Barceló has never thought small. His first Paris studio was in a deconsecrated church near the Panthéon. His current home and studio in the Marais, acquired in 1991, is a maison particulière with its own generous garden. ‘We have birds singing, in the middle of the city.’ In Mallorca, he tells me, he has a 12th-century stone tower; it’s where he makes the big ceramic pieces. ‘I only have one assistant, who is also the local farmer, and a guy who looks after the kiln, because it’s so specialised.’ (And, one imagines, incredibly huge.) Barceló works for 12 hours a day and friends complain he’s always in the studio. ‘But that’s my privilege as a painter: to spend time alone,’ he says. ‘I need to try and to fail.’
In the delicately scaled-down courtyard of the Escuelas Menores in Salamanca is an installation called 14 Alumettes, a forest of spent matches rendered in bronze, some more than 3m high, all in various stages of curling diminishment. ‘They are the people I’ve known who burned themselves out,’ says Barceló of these near-anthropomorphic stalagmites, which are skinny yet urgent, a bit like Alberto Giacometti’s men.

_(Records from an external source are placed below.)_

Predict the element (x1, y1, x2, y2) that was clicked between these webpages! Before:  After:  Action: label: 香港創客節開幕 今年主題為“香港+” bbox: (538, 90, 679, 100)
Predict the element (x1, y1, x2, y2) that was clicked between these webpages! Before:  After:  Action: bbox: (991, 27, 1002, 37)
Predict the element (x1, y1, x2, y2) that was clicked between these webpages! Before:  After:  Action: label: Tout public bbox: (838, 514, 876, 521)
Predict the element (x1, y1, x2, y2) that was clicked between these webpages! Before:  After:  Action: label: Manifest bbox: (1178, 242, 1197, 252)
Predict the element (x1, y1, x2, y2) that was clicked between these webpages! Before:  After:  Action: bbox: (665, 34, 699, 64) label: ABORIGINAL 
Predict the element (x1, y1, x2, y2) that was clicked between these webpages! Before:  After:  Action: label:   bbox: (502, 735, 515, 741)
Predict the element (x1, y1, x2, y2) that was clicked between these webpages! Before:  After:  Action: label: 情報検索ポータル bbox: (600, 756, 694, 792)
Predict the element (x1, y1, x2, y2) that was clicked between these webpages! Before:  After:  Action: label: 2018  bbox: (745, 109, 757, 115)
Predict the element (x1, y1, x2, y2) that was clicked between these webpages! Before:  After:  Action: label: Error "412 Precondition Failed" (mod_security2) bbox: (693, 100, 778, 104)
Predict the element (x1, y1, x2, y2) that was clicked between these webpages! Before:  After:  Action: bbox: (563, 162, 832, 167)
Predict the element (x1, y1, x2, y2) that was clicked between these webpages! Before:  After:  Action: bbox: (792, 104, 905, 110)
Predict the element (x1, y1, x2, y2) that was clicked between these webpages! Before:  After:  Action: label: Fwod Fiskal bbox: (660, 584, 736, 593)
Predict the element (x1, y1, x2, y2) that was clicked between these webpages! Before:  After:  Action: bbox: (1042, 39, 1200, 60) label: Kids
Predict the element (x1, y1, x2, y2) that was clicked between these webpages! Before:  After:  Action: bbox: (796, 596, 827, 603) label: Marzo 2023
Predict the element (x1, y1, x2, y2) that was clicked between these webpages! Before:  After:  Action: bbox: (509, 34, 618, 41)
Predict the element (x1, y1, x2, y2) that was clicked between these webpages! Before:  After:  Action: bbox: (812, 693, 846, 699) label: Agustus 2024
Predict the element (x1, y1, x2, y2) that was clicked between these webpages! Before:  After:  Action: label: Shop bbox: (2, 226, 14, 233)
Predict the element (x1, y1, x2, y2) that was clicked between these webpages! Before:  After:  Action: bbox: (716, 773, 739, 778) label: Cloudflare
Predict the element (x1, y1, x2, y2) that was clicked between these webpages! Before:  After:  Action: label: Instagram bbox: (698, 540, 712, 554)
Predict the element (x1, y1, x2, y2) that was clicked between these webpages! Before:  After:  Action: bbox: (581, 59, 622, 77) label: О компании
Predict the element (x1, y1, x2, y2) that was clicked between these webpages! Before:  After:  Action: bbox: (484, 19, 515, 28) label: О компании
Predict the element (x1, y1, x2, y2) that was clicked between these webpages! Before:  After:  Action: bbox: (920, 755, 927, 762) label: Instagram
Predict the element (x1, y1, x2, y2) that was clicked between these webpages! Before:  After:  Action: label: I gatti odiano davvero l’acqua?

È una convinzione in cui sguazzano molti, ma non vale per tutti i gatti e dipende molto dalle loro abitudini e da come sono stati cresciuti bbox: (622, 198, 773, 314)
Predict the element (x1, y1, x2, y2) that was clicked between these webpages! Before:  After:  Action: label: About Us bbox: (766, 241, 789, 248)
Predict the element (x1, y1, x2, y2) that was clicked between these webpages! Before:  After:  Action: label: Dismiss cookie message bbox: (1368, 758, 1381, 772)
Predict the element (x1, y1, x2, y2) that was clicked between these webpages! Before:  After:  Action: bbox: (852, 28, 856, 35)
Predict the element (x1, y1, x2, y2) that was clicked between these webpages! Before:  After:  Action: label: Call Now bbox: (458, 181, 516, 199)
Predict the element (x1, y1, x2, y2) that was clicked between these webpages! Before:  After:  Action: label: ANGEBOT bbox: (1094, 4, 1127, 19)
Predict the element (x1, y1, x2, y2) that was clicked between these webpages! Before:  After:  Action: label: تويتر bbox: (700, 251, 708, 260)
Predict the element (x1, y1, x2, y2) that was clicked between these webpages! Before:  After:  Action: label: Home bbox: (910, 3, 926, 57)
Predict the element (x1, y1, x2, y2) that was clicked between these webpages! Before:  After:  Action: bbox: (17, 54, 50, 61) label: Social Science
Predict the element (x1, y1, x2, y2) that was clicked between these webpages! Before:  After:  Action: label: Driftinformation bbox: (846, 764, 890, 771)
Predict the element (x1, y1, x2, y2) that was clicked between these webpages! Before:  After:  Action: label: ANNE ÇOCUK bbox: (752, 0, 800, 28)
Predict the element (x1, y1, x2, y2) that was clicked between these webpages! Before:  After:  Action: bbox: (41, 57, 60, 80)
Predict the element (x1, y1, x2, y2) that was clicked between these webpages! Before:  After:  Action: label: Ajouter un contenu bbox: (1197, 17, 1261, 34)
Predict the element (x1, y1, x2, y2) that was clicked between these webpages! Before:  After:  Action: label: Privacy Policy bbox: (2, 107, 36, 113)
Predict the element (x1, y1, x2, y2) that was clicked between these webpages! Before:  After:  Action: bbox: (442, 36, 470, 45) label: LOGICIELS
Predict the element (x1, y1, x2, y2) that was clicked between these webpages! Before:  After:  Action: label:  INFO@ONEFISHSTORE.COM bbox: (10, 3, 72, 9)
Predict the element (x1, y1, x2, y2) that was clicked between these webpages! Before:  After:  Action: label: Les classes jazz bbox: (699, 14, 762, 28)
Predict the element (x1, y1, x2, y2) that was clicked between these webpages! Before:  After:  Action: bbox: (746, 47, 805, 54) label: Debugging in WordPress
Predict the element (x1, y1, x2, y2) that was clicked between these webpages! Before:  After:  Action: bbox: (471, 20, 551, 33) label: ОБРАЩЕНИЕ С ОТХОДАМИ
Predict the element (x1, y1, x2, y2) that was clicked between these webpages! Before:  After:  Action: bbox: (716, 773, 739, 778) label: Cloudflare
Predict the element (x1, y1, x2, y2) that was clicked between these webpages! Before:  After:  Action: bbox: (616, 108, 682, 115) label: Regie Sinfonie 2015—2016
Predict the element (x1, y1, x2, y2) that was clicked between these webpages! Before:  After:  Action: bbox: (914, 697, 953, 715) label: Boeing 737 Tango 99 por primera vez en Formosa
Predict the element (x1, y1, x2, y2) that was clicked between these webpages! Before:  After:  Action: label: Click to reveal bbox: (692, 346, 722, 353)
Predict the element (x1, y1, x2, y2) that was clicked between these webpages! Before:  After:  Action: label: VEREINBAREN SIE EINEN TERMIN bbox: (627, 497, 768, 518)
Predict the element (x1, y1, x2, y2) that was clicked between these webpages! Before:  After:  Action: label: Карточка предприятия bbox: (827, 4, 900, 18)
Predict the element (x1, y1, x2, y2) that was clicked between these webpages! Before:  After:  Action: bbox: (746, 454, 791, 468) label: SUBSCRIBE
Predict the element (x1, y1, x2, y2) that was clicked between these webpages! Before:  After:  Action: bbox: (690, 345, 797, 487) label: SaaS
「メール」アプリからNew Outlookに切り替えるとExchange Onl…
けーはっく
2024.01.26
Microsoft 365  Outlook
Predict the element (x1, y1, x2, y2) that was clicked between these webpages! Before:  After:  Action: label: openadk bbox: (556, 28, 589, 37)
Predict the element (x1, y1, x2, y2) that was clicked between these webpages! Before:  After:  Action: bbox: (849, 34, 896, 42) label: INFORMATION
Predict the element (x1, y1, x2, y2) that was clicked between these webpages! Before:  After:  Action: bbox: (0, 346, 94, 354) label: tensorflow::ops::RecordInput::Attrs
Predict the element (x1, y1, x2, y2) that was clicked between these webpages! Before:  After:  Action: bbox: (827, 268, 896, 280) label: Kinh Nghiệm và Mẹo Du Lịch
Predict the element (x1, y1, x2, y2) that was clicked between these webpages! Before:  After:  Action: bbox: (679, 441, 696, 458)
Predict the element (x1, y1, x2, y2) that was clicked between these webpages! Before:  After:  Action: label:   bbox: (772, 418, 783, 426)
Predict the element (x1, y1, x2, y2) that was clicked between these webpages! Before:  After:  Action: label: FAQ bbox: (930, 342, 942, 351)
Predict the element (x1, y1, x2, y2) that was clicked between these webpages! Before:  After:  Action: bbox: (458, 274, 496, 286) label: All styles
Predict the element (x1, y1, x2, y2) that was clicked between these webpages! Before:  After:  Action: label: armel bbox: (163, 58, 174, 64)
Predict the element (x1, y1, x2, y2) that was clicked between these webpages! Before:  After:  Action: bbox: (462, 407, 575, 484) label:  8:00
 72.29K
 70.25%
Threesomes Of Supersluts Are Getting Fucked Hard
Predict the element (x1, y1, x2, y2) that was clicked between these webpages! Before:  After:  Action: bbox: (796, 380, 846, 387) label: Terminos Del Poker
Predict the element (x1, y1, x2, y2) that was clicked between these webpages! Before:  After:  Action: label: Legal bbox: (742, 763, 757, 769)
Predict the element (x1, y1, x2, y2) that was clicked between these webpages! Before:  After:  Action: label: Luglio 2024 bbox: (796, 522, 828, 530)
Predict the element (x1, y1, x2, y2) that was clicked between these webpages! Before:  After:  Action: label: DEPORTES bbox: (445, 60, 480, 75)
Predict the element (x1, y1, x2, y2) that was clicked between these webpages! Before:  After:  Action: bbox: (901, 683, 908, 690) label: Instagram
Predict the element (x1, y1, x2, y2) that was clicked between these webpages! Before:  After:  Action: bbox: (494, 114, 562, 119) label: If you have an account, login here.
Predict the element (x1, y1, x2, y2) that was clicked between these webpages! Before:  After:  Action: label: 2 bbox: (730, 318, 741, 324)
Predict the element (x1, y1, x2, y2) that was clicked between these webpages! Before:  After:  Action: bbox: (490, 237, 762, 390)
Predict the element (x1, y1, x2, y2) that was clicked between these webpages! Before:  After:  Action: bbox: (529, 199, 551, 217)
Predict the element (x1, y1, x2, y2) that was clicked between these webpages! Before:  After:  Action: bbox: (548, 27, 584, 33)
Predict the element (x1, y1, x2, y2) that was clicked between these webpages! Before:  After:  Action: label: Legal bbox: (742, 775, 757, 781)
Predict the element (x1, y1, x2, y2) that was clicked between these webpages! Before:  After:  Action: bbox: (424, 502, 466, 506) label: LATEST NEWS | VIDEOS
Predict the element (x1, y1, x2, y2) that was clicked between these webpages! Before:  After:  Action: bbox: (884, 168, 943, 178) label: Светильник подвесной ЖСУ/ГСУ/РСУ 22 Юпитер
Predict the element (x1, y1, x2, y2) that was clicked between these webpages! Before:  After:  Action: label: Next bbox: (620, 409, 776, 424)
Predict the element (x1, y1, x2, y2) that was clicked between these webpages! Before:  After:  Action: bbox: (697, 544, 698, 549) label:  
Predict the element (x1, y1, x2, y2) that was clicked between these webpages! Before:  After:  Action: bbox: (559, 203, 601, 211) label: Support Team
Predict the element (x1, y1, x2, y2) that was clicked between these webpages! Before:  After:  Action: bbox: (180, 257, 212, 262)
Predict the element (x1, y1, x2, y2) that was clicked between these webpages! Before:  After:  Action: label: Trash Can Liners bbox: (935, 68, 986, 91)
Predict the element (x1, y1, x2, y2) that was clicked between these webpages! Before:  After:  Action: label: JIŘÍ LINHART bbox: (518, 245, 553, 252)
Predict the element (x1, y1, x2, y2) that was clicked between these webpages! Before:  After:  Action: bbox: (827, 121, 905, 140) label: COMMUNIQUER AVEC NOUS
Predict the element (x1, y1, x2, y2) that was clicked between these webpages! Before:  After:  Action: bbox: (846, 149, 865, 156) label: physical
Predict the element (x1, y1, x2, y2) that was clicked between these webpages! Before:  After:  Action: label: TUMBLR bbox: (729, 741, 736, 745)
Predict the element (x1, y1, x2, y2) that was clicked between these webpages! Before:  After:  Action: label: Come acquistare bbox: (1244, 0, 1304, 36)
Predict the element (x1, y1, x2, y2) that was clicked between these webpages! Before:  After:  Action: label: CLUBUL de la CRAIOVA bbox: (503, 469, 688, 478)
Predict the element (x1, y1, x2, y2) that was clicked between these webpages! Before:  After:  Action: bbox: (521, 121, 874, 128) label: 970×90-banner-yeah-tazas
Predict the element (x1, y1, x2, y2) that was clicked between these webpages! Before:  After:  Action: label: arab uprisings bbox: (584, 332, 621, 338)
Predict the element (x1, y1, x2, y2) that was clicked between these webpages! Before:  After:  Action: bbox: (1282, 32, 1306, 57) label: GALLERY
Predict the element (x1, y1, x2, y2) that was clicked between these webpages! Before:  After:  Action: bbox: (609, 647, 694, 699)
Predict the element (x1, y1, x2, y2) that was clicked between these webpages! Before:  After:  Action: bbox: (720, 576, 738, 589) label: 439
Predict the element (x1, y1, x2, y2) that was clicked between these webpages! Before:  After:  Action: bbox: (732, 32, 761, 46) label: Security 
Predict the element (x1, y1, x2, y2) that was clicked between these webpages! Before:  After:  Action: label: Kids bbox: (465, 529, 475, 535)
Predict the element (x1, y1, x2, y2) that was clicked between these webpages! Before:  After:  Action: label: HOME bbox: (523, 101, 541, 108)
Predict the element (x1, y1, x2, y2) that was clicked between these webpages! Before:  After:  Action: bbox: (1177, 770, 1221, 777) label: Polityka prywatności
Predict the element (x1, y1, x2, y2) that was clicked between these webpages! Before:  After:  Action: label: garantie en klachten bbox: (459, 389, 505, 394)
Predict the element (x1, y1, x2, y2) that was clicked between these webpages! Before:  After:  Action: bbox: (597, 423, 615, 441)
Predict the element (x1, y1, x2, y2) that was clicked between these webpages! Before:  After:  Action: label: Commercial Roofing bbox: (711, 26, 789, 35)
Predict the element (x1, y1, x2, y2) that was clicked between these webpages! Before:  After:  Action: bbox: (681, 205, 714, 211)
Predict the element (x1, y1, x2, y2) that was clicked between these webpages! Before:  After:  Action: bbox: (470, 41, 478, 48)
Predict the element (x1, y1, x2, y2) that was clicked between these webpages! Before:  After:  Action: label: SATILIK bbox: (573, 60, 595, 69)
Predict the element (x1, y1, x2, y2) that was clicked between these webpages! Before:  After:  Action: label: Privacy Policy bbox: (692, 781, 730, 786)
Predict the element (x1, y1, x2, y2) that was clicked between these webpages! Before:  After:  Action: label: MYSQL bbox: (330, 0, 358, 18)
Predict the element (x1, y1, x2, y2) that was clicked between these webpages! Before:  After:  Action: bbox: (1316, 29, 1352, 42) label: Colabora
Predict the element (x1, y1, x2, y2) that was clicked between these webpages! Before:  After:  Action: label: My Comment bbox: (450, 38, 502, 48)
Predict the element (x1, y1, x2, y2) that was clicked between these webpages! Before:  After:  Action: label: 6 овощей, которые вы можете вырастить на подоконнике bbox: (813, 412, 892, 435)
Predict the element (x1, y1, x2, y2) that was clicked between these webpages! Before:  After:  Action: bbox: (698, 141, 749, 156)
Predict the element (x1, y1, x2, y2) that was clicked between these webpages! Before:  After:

He is preparing a show in Zurich of another example of extinction. Barceló has made bullfighting paintings since the 1990s and designed the poster for the last-ever bullfight held in Barcelona in 2011. While the 1990s paintings traced the passage of daylight across the arena, the new ones suggest religious parallels – the blood and sacrifice that Berruguete revelled in on his altarpiece are here implied in arenas that glow like the sun. ‘It’s something from the old world that we don’t want any more. It’s about the end of something,’ says Barceló, an artist whose own work is far from being done.